Ten days after the biggest tennis match of her life, 10 days before another that will be even bigger, Paulina Rys is spending Tuesday, April 28, watching television. This TV session is no break for the Forest Hills resident, however: Eyes fixed on ESPN, she’s ready to learn what her team will be seeded in the NCAA Women’s Championship that starts May 8.
It’s remarkable that Rys and her team have come so far. The April 18 match that won the Fairfield University Stags their automatic NCAA bid was the program’s first conference title since 2004. Rys, too, seemed anything but destined for a fruitful tennis career when she was a young teenager the Kew-Forest School and two torn ACLs nearly derailed any prospect of Division I athletics.
“Those were two crucial moments in my life,” Rys says of her injuries, which occurred when she was 14 and 17. “Coming out of two major surgeries, you don’t really know how to bounce back from that. … It really offset a whole new way of thinking, and I had to reroute myself in terms of what choices I had.”
Coming back the second time, Rys, after years as a tennis wunderkind, stringed together an unprecedented series of losses and began to doubt her ability to do what she once could. Her spirits were saved by the coaches and faculty who kept her motivated and reminded her to focus on her academics; her Division I hopes were saved when she found herself recruited by Fairfield.
Immediately, she knew her team would be capable of something special.
“When I met these girls, I was like, ‘This is a winning team,’ ” Rys said. “We were a great team and we had so much potential, so it just motivated me.”
She represented her team in the top singles position right from the start of her freshman year. This season, as a junior, Rys won 16 consecutive singles matches to finish out the season, and she was named Most Outstanding Performer at the Metro Atlantic Athletic Conference’s championship tournament, held at the Billie Jean King USTA National Tennis Center in Flushing.

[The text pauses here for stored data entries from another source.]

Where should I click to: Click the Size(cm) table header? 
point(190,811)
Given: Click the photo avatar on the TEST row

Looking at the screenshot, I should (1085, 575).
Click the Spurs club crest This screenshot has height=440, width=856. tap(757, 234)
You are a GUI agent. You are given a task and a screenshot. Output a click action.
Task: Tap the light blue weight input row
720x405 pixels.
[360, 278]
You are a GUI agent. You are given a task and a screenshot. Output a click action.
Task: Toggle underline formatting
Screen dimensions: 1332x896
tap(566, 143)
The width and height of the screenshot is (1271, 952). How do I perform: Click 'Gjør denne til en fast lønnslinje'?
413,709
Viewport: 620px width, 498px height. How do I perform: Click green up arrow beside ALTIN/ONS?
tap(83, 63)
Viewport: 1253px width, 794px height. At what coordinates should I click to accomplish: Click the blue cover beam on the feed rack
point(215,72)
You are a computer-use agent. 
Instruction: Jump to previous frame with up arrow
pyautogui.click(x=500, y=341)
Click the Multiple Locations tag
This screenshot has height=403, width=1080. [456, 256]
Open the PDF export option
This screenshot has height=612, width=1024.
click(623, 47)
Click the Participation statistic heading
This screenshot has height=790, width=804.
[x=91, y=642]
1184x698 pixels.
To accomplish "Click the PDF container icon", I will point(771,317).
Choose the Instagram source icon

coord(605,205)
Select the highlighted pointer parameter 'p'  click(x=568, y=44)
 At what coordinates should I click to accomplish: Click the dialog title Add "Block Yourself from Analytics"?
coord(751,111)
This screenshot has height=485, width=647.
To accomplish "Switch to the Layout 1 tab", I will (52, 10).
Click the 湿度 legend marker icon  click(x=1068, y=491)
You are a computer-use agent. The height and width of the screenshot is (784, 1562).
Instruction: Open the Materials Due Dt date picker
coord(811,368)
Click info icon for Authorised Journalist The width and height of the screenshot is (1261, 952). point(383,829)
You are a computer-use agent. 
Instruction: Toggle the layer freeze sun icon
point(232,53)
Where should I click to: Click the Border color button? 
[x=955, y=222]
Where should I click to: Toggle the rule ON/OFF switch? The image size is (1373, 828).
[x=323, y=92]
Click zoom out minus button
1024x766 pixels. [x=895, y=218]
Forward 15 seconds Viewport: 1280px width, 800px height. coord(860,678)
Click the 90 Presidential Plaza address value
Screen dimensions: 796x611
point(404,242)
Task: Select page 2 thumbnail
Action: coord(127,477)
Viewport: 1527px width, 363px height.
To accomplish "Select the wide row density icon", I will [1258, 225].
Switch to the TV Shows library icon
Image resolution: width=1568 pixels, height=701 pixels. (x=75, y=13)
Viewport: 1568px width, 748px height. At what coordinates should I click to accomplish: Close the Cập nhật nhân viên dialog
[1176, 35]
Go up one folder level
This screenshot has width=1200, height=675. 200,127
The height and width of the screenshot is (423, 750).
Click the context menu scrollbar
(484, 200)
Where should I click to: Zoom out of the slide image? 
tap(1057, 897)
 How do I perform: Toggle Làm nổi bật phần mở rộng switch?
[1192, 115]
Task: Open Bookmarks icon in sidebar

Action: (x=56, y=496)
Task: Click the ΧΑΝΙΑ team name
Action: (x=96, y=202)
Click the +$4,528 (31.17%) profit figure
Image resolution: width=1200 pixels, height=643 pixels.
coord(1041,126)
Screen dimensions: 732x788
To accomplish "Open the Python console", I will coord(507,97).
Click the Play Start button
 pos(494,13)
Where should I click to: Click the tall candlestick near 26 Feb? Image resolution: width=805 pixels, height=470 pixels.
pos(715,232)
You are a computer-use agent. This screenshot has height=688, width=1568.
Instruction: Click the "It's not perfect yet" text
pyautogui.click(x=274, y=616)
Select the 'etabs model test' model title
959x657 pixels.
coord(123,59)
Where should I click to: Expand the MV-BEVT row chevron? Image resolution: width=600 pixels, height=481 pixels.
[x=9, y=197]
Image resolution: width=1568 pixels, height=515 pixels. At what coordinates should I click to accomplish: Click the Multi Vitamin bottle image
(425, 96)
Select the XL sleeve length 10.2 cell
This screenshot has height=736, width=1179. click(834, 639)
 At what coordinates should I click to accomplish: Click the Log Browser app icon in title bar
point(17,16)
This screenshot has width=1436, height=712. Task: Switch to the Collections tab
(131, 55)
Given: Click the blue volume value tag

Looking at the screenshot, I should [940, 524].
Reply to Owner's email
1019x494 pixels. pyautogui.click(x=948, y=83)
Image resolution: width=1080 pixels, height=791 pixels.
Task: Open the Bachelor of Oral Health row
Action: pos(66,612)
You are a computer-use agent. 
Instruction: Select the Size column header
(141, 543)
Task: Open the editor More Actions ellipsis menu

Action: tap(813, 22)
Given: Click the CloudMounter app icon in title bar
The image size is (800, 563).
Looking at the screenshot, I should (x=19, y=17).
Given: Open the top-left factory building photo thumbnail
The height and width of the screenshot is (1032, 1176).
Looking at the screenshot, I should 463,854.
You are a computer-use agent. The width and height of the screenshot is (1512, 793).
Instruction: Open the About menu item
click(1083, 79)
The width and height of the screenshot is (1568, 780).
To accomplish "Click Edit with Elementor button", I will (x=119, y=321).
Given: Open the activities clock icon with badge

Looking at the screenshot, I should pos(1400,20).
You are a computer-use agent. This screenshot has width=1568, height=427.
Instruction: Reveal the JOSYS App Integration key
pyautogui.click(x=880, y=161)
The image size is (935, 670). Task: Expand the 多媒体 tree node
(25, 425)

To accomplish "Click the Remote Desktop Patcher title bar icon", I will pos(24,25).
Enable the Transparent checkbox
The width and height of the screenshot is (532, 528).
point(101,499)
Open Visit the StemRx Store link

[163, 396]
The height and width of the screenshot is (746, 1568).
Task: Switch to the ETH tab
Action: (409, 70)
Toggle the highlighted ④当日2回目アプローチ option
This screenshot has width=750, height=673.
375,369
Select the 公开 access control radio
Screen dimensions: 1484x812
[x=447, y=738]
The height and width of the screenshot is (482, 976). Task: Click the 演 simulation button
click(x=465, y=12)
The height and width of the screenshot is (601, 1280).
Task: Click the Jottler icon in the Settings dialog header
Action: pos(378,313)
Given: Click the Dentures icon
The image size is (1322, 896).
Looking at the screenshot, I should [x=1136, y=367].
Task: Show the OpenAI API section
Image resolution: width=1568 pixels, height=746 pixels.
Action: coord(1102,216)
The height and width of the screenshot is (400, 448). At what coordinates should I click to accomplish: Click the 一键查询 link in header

For Rys, the pressure to perform at the site of the U.S. Open was less considerable than you might expect: Her whole tennis life, she has trained at the two-blocks-away West Side Tennis Club, former home of the Open, in Forest Hills. But that doesn’t mean the experience of inching out Niagara University in the final match – after barely edging out Loyola in the second round, after easily losing to Marist in the previous year’s tournament – wasn’t daunting.
“I told myself, ‘There is no way I am going to lose,’ ” Rys remembers.
Then a series of jubilant sounds emerged from a teammate’s court.
“I hear screams, everyone is running, and I’m stuck on the court, and the umpire just calls me in, and we could have finished [my] match [but] I just shook [my opponent’s] hand and the racquet flew,” Rys said. “I can’t be prouder of my entire team. Every single person on this team is deserving of some kind of applause.”
More applause awaits the Stags when they begin the 64-team NCAA tournament one day after Rys’ 21st birthday.
“This is probably the best 21st birthday present that anyone could ever get,” she said.